Your task is to quote the records from their first line through the line containing "Task: Click the Claude code card title", with nothing added or left out.

▶ **MATERIAL PROVIDED**:
==========
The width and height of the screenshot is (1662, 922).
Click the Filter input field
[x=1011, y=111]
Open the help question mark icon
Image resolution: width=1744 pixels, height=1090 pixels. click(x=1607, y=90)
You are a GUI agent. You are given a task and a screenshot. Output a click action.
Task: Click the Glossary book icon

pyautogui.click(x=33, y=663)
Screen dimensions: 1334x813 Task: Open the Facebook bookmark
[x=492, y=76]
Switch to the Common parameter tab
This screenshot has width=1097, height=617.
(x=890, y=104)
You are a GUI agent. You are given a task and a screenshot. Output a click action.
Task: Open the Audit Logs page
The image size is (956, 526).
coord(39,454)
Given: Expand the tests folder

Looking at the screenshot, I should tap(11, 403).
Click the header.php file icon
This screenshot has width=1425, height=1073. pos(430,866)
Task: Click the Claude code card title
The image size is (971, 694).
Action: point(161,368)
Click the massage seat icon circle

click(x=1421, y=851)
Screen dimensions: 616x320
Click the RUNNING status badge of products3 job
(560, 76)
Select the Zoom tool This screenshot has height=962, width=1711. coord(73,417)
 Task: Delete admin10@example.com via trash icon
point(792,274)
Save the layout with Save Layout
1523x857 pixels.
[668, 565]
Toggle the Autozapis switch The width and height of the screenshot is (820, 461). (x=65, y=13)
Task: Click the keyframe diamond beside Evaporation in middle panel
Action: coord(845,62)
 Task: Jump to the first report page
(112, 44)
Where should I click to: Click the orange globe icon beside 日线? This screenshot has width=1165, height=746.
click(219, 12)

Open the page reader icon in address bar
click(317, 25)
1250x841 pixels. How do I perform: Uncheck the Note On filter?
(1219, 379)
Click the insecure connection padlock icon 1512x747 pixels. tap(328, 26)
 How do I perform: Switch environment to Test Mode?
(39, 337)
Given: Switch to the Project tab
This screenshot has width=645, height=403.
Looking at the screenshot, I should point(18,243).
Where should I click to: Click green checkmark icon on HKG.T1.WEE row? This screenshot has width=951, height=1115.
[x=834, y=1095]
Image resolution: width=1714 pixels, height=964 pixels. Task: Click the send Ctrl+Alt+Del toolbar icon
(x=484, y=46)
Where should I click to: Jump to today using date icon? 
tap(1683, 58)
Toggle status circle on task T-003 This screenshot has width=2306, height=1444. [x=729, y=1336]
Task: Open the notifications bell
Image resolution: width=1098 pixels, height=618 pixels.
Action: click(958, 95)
==========
▶ **RESULT FOR THIS EXERCISE**:
The width and height of the screenshot is (1662, 922).
Click the Filter input field
[x=1011, y=111]
Open the help question mark icon
Image resolution: width=1744 pixels, height=1090 pixels. click(x=1607, y=90)
You are a GUI agent. You are given a task and a screenshot. Output a click action.
Task: Click the Glossary book icon

pyautogui.click(x=33, y=663)
Screen dimensions: 1334x813 Task: Open the Facebook bookmark
[x=492, y=76]
Switch to the Common parameter tab
This screenshot has width=1097, height=617.
(x=890, y=104)
You are a GUI agent. You are given a task and a screenshot. Output a click action.
Task: Open the Audit Logs page
The image size is (956, 526).
coord(39,454)
Given: Expand the tests folder

Looking at the screenshot, I should tap(11, 403).
Click the header.php file icon
This screenshot has width=1425, height=1073. pos(430,866)
Task: Click the Claude code card title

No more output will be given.